Required work:
Each line of the data that includes the string "accomplish" is to be copied out.

The data:

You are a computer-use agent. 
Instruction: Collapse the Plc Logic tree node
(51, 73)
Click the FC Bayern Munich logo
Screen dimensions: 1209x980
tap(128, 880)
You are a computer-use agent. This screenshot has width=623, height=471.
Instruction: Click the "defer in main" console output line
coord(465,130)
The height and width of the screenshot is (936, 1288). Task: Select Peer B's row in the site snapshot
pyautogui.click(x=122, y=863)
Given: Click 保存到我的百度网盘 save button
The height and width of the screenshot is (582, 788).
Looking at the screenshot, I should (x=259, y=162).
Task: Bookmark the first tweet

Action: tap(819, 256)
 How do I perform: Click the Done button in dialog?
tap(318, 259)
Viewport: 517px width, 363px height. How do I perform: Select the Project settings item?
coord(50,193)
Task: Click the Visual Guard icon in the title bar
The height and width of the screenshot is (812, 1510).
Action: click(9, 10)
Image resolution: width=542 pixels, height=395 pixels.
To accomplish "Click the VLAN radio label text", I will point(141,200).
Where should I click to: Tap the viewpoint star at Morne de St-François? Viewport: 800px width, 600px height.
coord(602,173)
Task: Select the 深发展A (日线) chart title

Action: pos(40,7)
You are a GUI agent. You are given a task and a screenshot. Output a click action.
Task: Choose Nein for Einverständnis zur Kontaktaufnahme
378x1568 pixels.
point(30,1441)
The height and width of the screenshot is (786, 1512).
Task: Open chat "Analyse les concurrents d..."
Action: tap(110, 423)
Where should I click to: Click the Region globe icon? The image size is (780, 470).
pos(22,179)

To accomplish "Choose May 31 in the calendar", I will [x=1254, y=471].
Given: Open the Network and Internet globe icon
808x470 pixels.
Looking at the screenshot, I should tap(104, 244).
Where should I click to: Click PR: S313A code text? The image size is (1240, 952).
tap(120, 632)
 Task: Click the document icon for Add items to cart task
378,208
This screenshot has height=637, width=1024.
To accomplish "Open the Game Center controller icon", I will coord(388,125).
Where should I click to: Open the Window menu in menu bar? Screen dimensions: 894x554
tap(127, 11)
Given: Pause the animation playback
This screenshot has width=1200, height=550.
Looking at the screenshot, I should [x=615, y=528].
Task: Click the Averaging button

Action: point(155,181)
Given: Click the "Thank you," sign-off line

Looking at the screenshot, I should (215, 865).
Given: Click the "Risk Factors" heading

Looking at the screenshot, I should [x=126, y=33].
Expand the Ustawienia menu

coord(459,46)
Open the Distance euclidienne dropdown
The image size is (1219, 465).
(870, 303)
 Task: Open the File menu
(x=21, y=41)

Response:
To accomplish "Click the VLAN radio label text", I will point(141,200).
To accomplish "Choose May 31 in the calendar", I will [x=1254, y=471].
To accomplish "Open the Game Center controller icon", I will coord(388,125).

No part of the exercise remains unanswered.